In stark contrast, the media attention to a paper published in the last week issue of Science has been much more limited. The authors here had analysed ten years of observations of Greenland glaciers and concluded that:
Earlier observations on several of Greenland’s outlet glaciers, starting near the turn of the 21st century, indicated rapid (annual-scale) and large (>100%) increases in glacier velocity. Combining data from several satellites, we produce a decade-long (2000 to 2010) record documenting the ongoing velocity evolution of nearly all (200+) of Greenland’s major outlet glaciers, revealing complex spatial and temporal patterns. Changes on fast-flow marine-terminating glaciers contrast with steady velocities on ice-shelf–terminating glaciers and slow speeds on land-terminating glaciers. Regionally, glaciers in the northwest accelerated steadily, with more variability in the southeast and relatively steady flow elsewhere. Intraregional variability shows a complex response to regional and local forcing. Observed acceleration indicates that sea level rise from Greenland may fall well below proposed upper bounds.

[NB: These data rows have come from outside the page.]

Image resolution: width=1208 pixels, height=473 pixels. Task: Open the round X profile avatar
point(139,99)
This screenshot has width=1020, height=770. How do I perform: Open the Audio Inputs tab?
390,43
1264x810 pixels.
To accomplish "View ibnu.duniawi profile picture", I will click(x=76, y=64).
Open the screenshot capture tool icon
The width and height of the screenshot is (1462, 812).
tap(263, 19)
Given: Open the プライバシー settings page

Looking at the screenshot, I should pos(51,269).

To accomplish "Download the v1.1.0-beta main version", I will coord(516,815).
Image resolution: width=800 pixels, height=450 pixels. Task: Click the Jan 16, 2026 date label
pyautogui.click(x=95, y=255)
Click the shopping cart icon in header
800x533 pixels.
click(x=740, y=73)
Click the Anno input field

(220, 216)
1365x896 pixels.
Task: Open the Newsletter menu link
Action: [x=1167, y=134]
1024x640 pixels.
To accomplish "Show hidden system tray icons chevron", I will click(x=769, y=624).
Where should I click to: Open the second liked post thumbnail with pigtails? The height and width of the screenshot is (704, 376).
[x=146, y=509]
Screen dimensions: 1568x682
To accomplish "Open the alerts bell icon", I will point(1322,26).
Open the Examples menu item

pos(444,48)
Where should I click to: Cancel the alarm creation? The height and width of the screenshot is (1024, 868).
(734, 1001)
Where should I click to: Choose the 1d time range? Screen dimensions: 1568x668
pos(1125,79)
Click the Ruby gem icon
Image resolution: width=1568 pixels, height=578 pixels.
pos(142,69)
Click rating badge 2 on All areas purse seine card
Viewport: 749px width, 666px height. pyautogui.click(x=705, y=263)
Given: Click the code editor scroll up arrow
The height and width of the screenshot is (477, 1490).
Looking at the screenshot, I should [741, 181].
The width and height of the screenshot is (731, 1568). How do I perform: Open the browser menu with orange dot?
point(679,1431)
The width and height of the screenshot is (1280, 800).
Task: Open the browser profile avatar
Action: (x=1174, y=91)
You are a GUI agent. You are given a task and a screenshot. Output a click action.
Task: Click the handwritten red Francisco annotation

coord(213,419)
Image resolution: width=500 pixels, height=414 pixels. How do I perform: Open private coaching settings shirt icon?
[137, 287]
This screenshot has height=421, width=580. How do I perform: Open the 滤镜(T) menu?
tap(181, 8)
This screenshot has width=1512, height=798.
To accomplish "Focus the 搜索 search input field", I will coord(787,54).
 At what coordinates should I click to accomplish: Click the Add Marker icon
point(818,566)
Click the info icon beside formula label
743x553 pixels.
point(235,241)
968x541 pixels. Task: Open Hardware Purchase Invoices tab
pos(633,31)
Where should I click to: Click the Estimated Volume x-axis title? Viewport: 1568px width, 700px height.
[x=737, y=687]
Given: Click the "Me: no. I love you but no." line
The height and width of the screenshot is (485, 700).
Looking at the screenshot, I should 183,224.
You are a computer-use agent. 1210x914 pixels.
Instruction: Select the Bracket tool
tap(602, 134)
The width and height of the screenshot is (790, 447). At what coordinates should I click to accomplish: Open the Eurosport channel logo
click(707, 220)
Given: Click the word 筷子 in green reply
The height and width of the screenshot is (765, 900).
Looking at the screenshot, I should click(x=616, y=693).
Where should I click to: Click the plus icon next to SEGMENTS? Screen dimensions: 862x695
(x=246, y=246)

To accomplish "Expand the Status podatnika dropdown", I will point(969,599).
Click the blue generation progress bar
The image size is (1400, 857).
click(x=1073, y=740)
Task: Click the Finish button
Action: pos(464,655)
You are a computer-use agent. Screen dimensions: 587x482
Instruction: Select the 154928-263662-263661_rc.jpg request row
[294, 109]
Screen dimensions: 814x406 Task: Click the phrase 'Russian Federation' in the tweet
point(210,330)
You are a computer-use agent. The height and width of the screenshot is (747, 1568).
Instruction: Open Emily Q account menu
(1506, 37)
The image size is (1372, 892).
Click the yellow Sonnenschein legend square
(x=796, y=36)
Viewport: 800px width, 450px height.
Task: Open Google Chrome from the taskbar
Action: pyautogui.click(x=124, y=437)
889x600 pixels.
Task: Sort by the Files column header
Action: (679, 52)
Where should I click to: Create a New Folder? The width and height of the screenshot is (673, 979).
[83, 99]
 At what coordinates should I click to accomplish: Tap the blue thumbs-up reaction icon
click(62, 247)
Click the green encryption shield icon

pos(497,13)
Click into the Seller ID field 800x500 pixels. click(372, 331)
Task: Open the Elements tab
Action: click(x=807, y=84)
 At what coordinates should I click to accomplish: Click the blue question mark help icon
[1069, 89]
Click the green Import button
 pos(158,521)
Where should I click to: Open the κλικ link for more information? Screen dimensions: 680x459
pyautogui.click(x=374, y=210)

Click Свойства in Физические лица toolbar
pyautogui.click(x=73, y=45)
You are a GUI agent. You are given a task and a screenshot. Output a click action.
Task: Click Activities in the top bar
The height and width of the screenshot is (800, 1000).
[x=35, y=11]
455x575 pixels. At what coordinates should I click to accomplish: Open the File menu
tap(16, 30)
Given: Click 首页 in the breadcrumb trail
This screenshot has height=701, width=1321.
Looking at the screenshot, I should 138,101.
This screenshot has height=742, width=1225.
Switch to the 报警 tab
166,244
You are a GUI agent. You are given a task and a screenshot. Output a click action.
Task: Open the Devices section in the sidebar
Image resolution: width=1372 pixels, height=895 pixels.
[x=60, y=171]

The authors estimate that on present rates of acceleration of glacier melting, the dynamical contribution (i.e. by ice sliding, not surface melting ) of the Greenland contribution to global sea-level rise by 2100 will be about 9 cm. Surprisingly (?), I have not seen any reference to this study in the non-scientific media, although Nature this week does refer to the article published by its competitor. The dyxnamical contribution of polar ice-sheets was considered to be the largest source of uncertainty in the Fourth IPCC Report and compelled some studies that tried to use statistical methods to try to estimate this potentially large contribution (e.g, Rahmstorf 2008). The much quoted estimation 2 meter sea-level rise by 2100 has been justified by the contribution of the dynamics of polar ice sheets.